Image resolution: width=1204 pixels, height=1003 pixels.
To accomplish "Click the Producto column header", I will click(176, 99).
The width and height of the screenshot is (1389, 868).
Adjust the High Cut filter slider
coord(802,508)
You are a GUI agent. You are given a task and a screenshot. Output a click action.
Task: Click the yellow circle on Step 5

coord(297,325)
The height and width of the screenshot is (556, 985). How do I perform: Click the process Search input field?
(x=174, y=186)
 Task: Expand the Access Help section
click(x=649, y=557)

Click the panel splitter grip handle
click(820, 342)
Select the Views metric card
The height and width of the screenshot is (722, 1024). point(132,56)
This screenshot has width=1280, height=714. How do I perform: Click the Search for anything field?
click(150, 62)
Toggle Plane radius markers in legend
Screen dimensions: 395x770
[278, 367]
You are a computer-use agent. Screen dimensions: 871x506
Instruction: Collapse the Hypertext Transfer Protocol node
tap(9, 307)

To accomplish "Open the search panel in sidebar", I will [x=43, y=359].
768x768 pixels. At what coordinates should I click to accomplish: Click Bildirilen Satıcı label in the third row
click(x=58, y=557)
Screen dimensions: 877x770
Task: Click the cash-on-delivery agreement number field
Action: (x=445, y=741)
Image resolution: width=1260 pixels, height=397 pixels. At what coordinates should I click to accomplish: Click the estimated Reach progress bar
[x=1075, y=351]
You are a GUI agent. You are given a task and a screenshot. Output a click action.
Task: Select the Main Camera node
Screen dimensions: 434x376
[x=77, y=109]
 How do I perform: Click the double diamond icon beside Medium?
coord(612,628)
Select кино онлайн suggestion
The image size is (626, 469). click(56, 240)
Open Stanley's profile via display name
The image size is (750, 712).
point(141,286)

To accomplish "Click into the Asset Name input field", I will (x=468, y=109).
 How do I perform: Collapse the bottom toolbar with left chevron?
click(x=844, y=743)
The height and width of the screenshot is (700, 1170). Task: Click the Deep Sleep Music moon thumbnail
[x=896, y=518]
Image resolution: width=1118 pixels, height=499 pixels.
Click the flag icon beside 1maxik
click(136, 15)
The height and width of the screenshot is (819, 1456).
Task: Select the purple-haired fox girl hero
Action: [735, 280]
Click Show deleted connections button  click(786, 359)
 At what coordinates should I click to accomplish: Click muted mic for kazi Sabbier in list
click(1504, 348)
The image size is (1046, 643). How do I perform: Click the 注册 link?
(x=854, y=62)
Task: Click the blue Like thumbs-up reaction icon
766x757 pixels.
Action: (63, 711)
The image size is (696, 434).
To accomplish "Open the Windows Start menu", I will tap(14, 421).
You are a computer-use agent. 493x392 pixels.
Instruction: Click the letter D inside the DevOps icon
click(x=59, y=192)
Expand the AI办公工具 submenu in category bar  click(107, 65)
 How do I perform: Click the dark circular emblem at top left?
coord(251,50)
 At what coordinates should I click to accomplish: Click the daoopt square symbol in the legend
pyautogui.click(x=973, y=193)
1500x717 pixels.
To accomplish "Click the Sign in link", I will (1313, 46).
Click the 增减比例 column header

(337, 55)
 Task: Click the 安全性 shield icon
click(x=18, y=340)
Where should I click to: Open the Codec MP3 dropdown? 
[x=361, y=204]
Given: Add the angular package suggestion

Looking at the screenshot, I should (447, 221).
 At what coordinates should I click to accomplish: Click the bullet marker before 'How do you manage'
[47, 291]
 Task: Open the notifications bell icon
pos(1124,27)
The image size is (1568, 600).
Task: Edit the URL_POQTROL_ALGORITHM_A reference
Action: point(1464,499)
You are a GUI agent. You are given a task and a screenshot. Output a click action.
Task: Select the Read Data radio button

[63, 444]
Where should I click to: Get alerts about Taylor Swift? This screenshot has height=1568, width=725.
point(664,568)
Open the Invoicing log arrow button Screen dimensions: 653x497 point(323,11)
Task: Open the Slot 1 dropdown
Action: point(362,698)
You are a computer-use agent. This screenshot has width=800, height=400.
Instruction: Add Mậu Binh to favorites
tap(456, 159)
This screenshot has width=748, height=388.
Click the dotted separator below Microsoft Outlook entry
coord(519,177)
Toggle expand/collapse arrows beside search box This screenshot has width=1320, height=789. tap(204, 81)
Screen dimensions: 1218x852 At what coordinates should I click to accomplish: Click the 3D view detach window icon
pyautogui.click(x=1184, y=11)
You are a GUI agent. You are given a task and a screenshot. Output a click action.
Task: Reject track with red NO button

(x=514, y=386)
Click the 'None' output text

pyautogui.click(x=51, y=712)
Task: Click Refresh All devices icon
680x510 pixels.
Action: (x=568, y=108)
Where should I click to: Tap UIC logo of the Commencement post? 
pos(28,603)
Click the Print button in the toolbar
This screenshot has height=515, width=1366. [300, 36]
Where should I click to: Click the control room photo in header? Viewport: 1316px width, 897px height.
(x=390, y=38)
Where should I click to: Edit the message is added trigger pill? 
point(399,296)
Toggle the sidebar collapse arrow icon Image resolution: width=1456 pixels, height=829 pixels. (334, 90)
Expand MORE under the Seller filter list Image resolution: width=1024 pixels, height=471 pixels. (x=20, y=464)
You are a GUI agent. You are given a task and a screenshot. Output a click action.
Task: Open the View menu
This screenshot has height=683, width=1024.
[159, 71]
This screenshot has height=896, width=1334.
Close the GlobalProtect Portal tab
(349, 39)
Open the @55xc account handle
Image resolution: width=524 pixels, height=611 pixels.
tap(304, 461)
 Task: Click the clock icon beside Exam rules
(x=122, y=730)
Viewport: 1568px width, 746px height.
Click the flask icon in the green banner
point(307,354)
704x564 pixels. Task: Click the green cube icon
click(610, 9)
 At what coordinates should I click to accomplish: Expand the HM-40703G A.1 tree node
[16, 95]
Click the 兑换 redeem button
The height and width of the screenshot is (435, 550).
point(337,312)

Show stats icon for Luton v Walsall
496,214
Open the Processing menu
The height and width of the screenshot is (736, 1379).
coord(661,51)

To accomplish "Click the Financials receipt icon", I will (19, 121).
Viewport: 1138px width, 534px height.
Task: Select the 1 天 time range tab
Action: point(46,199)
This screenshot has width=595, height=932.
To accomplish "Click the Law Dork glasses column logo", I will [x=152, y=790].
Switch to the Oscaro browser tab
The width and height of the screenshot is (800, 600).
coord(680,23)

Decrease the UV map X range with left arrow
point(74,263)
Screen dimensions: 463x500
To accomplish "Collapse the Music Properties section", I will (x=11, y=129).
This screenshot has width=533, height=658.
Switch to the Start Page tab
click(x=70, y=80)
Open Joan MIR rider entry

==*==

### TASK PROMPT
Each line of the listing is to be reproduced verbatim.

### EXPECTED OUTPUT
Image resolution: width=1204 pixels, height=1003 pixels.
To accomplish "Click the Producto column header", I will click(176, 99).
The width and height of the screenshot is (1389, 868).
Adjust the High Cut filter slider
coord(802,508)
You are a GUI agent. You are given a task and a screenshot. Output a click action.
Task: Click the yellow circle on Step 5

coord(297,325)
The height and width of the screenshot is (556, 985). How do I perform: Click the process Search input field?
(x=174, y=186)
 Task: Expand the Access Help section
click(x=649, y=557)

Click the panel splitter grip handle
click(820, 342)
Select the Views metric card
The height and width of the screenshot is (722, 1024). point(132,56)
This screenshot has width=1280, height=714. How do I perform: Click the Search for anything field?
click(150, 62)
Toggle Plane radius markers in legend
Screen dimensions: 395x770
[278, 367]
You are a computer-use agent. Screen dimensions: 871x506
Instruction: Collapse the Hypertext Transfer Protocol node
tap(9, 307)

To accomplish "Open the search panel in sidebar", I will [x=43, y=359].
768x768 pixels. At what coordinates should I click to accomplish: Click Bildirilen Satıcı label in the third row
click(x=58, y=557)
Screen dimensions: 877x770
Task: Click the cash-on-delivery agreement number field
Action: (x=445, y=741)
Image resolution: width=1260 pixels, height=397 pixels. At what coordinates should I click to accomplish: Click the estimated Reach progress bar
[x=1075, y=351]
You are a GUI agent. You are given a task and a screenshot. Output a click action.
Task: Select the Main Camera node
Screen dimensions: 434x376
[x=77, y=109]
 How do I perform: Click the double diamond icon beside Medium?
coord(612,628)
Select кино онлайн suggestion
The image size is (626, 469). click(56, 240)
Open Stanley's profile via display name
The image size is (750, 712).
point(141,286)

To accomplish "Click into the Asset Name input field", I will (x=468, y=109).
 How do I perform: Collapse the bottom toolbar with left chevron?
click(x=844, y=743)
The height and width of the screenshot is (700, 1170). Task: Click the Deep Sleep Music moon thumbnail
[x=896, y=518]
Image resolution: width=1118 pixels, height=499 pixels.
Click the flag icon beside 1maxik
click(136, 15)
The height and width of the screenshot is (819, 1456).
Task: Select the purple-haired fox girl hero
Action: [735, 280]
Click Show deleted connections button  click(786, 359)
 At what coordinates should I click to accomplish: Click muted mic for kazi Sabbier in list
click(1504, 348)
The image size is (1046, 643). How do I perform: Click the 注册 link?
(x=854, y=62)
Task: Click the blue Like thumbs-up reaction icon
766x757 pixels.
Action: (63, 711)
The image size is (696, 434).
To accomplish "Open the Windows Start menu", I will tap(14, 421).
You are a computer-use agent. 493x392 pixels.
Instruction: Click the letter D inside the DevOps icon
click(x=59, y=192)
Expand the AI办公工具 submenu in category bar  click(107, 65)
 How do I perform: Click the dark circular emblem at top left?
coord(251,50)
 At what coordinates should I click to accomplish: Click the daoopt square symbol in the legend
pyautogui.click(x=973, y=193)
1500x717 pixels.
To accomplish "Click the Sign in link", I will (1313, 46).
Click the 增减比例 column header

(337, 55)
 Task: Click the 安全性 shield icon
click(x=18, y=340)
Where should I click to: Open the Codec MP3 dropdown? 
[x=361, y=204]
Given: Add the angular package suggestion

Looking at the screenshot, I should (447, 221).
 At what coordinates should I click to accomplish: Click the bullet marker before 'How do you manage'
[47, 291]
 Task: Open the notifications bell icon
pos(1124,27)
The image size is (1568, 600).
Task: Edit the URL_POQTROL_ALGORITHM_A reference
Action: point(1464,499)
You are a GUI agent. You are given a task and a screenshot. Output a click action.
Task: Select the Read Data radio button

[63, 444]
Where should I click to: Get alerts about Taylor Swift? This screenshot has height=1568, width=725.
point(664,568)
Open the Invoicing log arrow button Screen dimensions: 653x497 point(323,11)
Task: Open the Slot 1 dropdown
Action: point(362,698)
You are a computer-use agent. This screenshot has width=800, height=400.
Instruction: Add Mậu Binh to favorites
tap(456, 159)
This screenshot has width=748, height=388.
Click the dotted separator below Microsoft Outlook entry
coord(519,177)
Toggle expand/collapse arrows beside search box This screenshot has width=1320, height=789. tap(204, 81)
Screen dimensions: 1218x852 At what coordinates should I click to accomplish: Click the 3D view detach window icon
pyautogui.click(x=1184, y=11)
You are a GUI agent. You are given a task and a screenshot. Output a click action.
Task: Reject track with red NO button

(x=514, y=386)
Click the 'None' output text

pyautogui.click(x=51, y=712)
Task: Click Refresh All devices icon
680x510 pixels.
Action: (x=568, y=108)
Where should I click to: Tap UIC logo of the Commencement post? 
pos(28,603)
Click the Print button in the toolbar
This screenshot has height=515, width=1366. [300, 36]
Where should I click to: Click the control room photo in header? Viewport: 1316px width, 897px height.
(x=390, y=38)
Where should I click to: Edit the message is added trigger pill? 
point(399,296)
Toggle the sidebar collapse arrow icon Image resolution: width=1456 pixels, height=829 pixels. (334, 90)
Expand MORE under the Seller filter list Image resolution: width=1024 pixels, height=471 pixels. (x=20, y=464)
You are a GUI agent. You are given a task and a screenshot. Output a click action.
Task: Open the View menu
This screenshot has height=683, width=1024.
[159, 71]
This screenshot has height=896, width=1334.
Close the GlobalProtect Portal tab
(349, 39)
Open the @55xc account handle
Image resolution: width=524 pixels, height=611 pixels.
tap(304, 461)
 Task: Click the clock icon beside Exam rules
(x=122, y=730)
Viewport: 1568px width, 746px height.
Click the flask icon in the green banner
point(307,354)
704x564 pixels. Task: Click the green cube icon
click(610, 9)
 At what coordinates should I click to accomplish: Expand the HM-40703G A.1 tree node
[16, 95]
Click the 兑换 redeem button
The height and width of the screenshot is (435, 550).
point(337,312)

Show stats icon for Luton v Walsall
496,214
Open the Processing menu
The height and width of the screenshot is (736, 1379).
coord(661,51)

To accomplish "Click the Financials receipt icon", I will (19, 121).
Viewport: 1138px width, 534px height.
Task: Select the 1 天 time range tab
Action: point(46,199)
This screenshot has width=595, height=932.
To accomplish "Click the Law Dork glasses column logo", I will [x=152, y=790].
Switch to the Oscaro browser tab
The width and height of the screenshot is (800, 600).
coord(680,23)

Decrease the UV map X range with left arrow
point(74,263)
Screen dimensions: 463x500
To accomplish "Collapse the Music Properties section", I will (x=11, y=129).
This screenshot has width=533, height=658.
Switch to the Start Page tab
click(x=70, y=80)
Open Joan MIR rider entry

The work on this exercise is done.